What this task involves => Identify each line in the listing below that contains the word "accomplish", and copy every such line.

Extracted material =>
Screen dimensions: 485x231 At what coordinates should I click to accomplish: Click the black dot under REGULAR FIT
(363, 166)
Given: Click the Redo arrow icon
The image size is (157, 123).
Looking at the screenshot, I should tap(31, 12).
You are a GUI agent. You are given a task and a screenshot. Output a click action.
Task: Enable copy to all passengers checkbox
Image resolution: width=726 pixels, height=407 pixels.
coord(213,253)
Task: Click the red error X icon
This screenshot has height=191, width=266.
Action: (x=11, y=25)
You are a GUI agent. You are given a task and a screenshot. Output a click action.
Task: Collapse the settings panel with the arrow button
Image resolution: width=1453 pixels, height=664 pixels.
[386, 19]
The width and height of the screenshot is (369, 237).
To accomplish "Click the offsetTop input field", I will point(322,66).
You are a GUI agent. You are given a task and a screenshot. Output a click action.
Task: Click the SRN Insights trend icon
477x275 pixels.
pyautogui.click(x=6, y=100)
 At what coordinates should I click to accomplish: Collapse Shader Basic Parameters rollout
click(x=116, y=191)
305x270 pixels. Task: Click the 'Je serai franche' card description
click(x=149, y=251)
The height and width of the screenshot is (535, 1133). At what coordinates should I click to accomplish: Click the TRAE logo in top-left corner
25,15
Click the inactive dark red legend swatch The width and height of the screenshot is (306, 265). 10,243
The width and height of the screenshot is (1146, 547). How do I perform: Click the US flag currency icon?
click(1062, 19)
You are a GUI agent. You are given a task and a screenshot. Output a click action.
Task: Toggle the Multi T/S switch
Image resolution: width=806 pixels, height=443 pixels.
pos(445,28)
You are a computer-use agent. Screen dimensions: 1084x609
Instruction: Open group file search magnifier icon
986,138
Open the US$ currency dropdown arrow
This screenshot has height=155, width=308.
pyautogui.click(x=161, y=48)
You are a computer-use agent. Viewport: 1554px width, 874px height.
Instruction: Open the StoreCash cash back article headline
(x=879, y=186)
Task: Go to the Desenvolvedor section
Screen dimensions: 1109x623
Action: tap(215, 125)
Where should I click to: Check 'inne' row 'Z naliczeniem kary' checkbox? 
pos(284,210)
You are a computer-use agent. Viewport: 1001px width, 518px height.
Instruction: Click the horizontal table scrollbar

Result of this exercise =>
Screen dimensions: 485x231 At what coordinates should I click to accomplish: Click the black dot under REGULAR FIT
To accomplish "Click the offsetTop input field", I will point(322,66).
 At what coordinates should I click to accomplish: Collapse Shader Basic Parameters rollout
The height and width of the screenshot is (535, 1133). At what coordinates should I click to accomplish: Click the TRAE logo in top-left corner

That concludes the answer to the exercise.